Gli urlava disperato suo padre arrabbiato, rincorrendolo anche se non riusciva a prenderlo dato che era piccolo e molto veloce, soprattutto quando trovava dei disegni sugli immacolati muri e Adam, ridendo, dava la colpa a sua sorella Clara anche se mentre correva teneva fra le mani i pennarelli.
E così ad Adam era venuta questa strana fobia riguardo le bugie, ma soprattutto verso il sapone, che continuava a comprarlo liquido nonostante non vivesse più con i suoi genitori.
Adam non si era mai sentito speciale, predestinato a chissà quale avventura, il protagonista di una storia che si chiama vita, tutto ciò lo considerava uno spreco di tempo e non invidiava gli altri che grazie alla così detta ambizione scappavano dal loro paese per seguire i loro sogni. Preferiva rimanere nel suo caldo guscio, ritenendosi solo una comparsata, una di quelle persone che durante la scena principale, lui passeggiava nell'inquadratura dietro i due protagonisti, tenendosi stretto il telefono e stando comunque attento a dove camminava.
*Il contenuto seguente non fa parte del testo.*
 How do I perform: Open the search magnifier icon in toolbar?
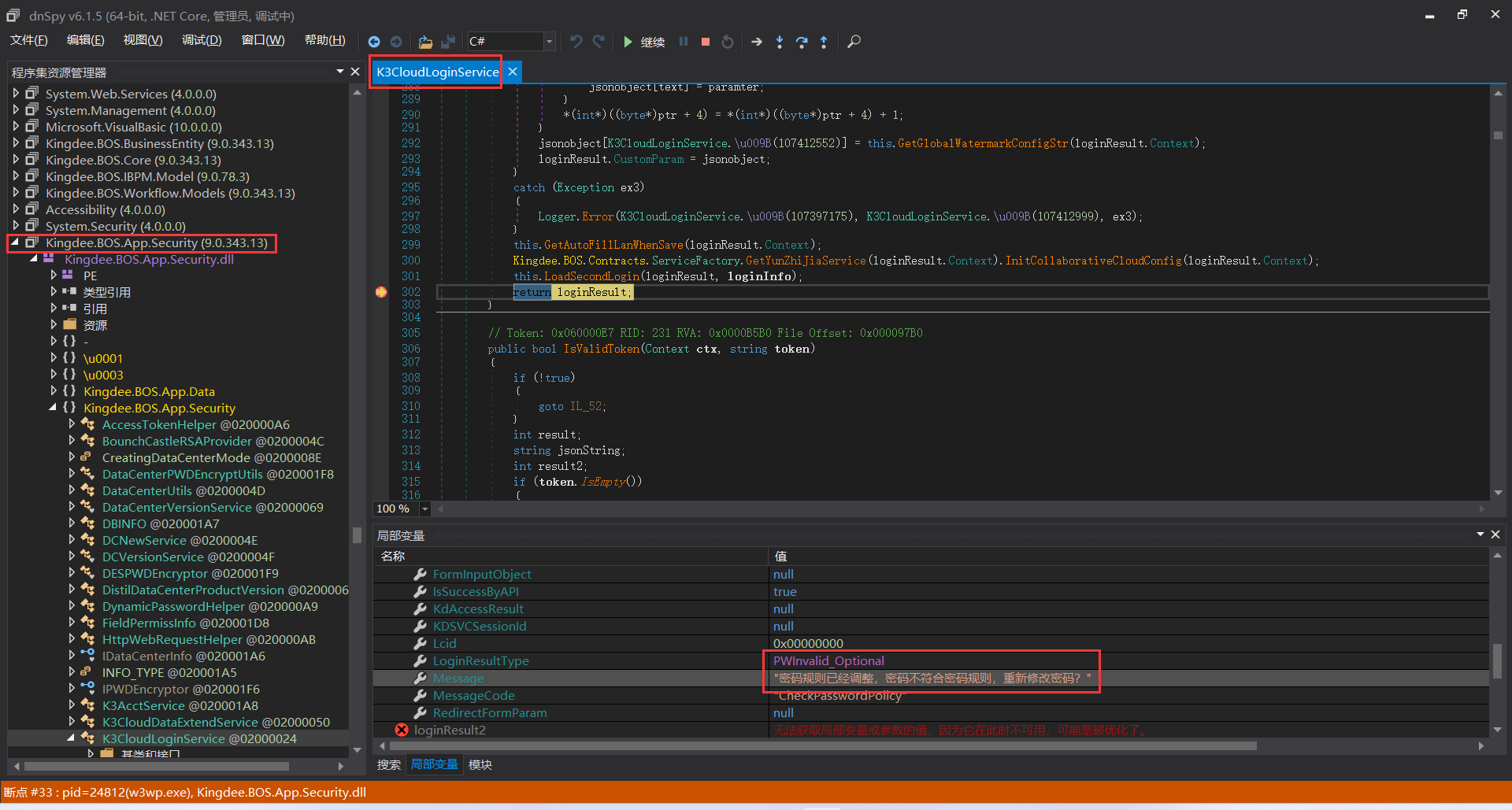coord(854,42)
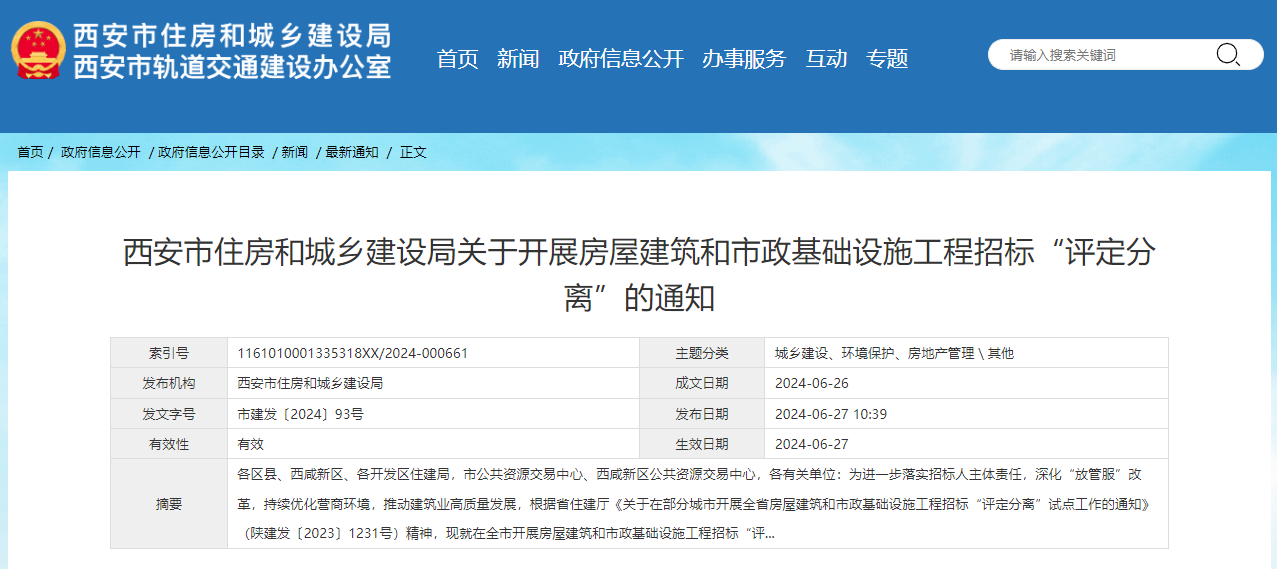This screenshot has height=569, width=1277.
Task: Click the 新闻 breadcrumb link
Action: 295,152
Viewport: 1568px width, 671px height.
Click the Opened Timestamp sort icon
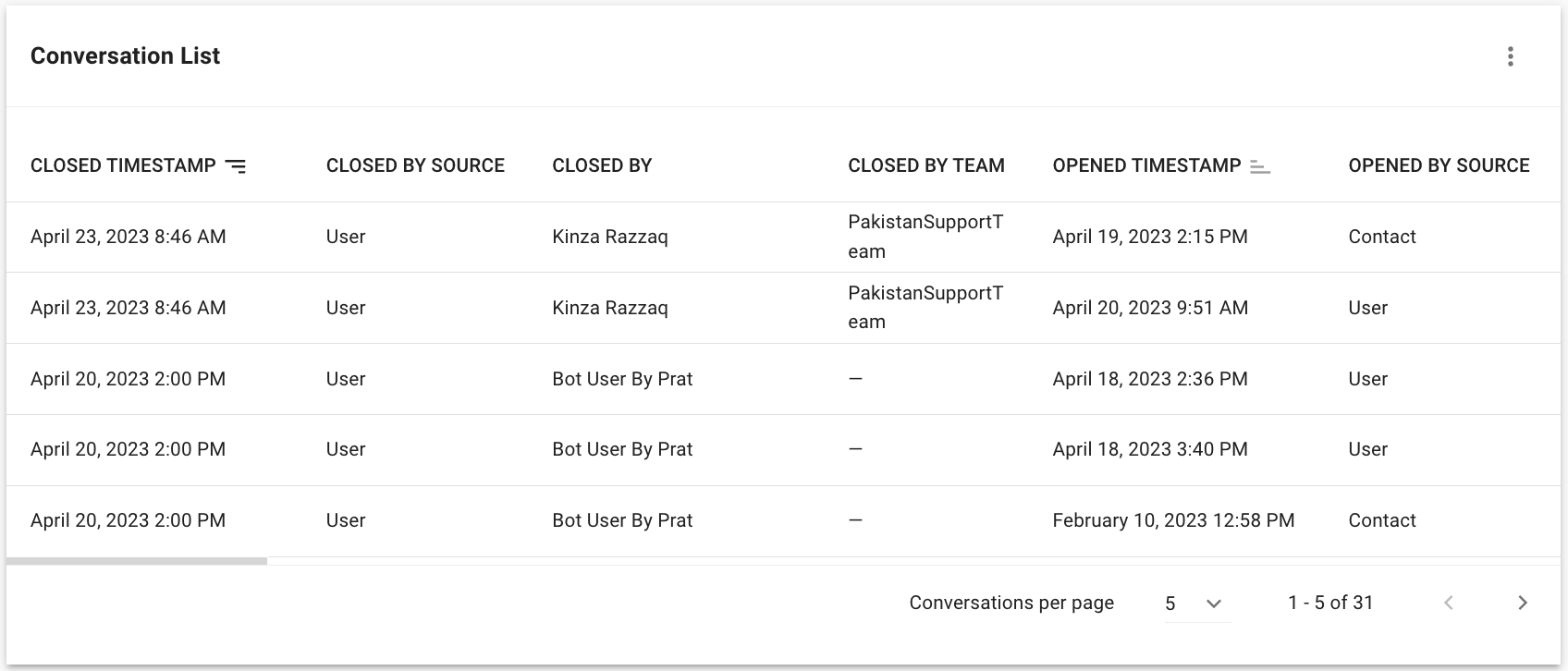(1260, 166)
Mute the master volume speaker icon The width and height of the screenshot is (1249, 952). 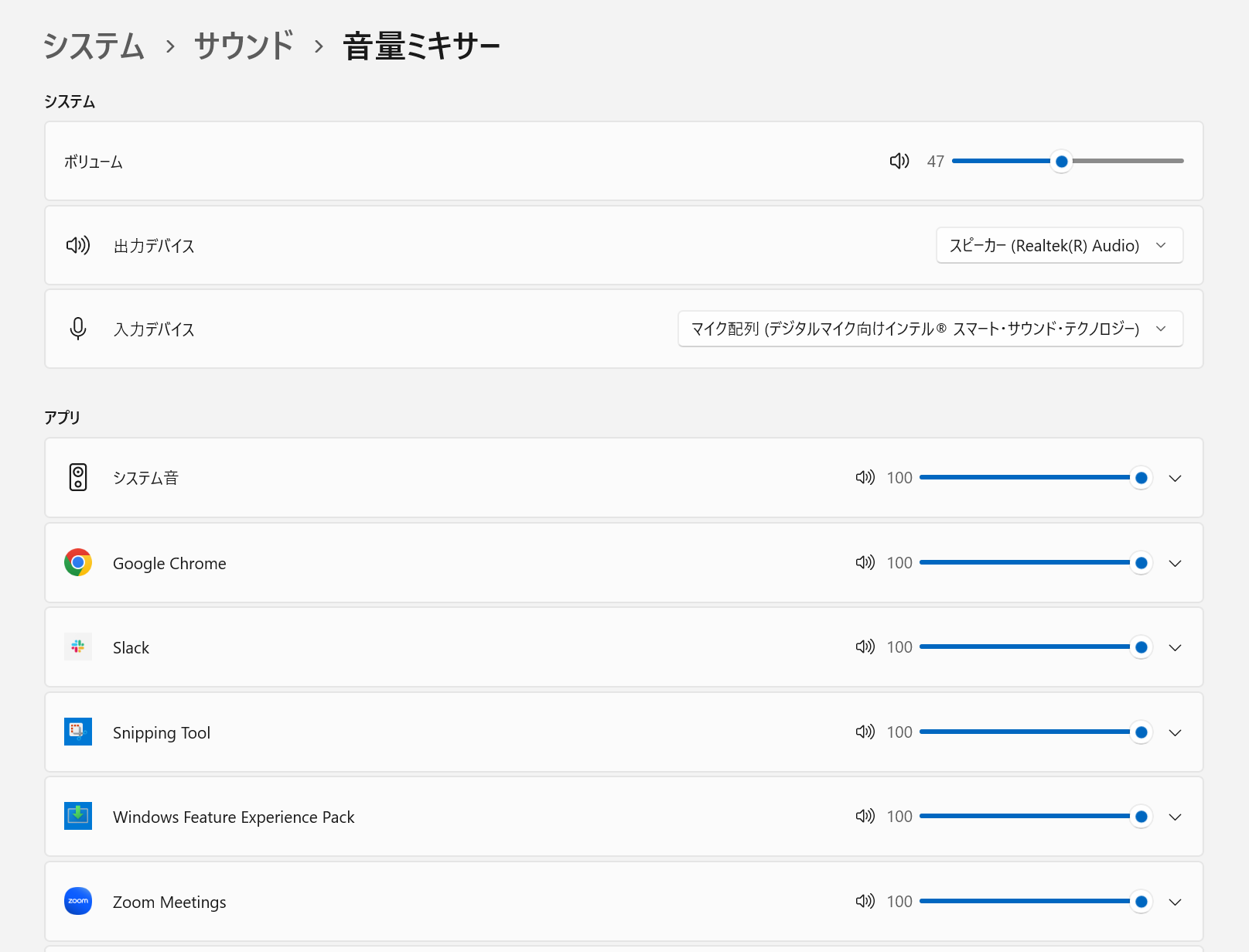pos(899,161)
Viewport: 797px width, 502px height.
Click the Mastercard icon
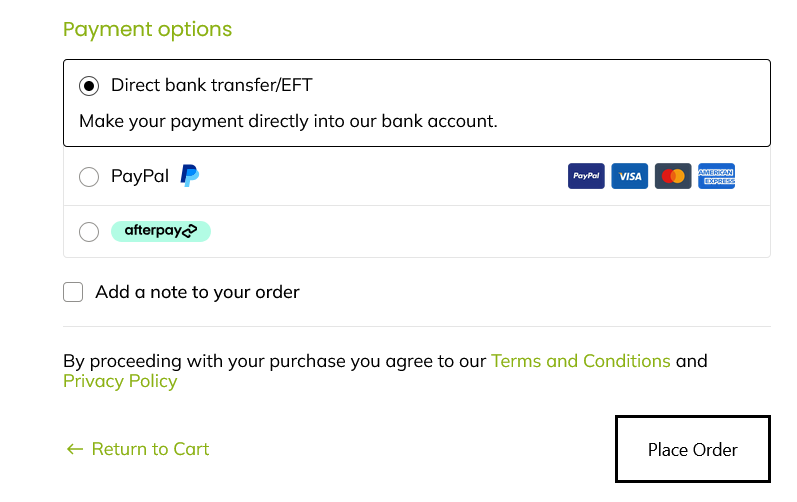(x=673, y=176)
Nulla lo interessava per davvero e poche volte era curioso. Non aveva nemmeno un vero e proprio hobby; non sapeva disegnare, non sapeva suonare alcun strumento ed era negato con qualsiasi tipo di sport non essendo per nulla coordinato. C'era stato un tempo però in cui aveva trascorso molti giorni con la vecchia macchinetta fotografica Canop di sua madre. In quel periodo, nella casa in cui viveva, si era arredato uno piccolo sgabuzzino di nemmeno 4 metri quadrati come camera oscura, ma questa passione non durò a lungo, il tempo di ricominciare a dare libero sfogo con la sua accidia, lasciando così impolverare quella macchina fotografica.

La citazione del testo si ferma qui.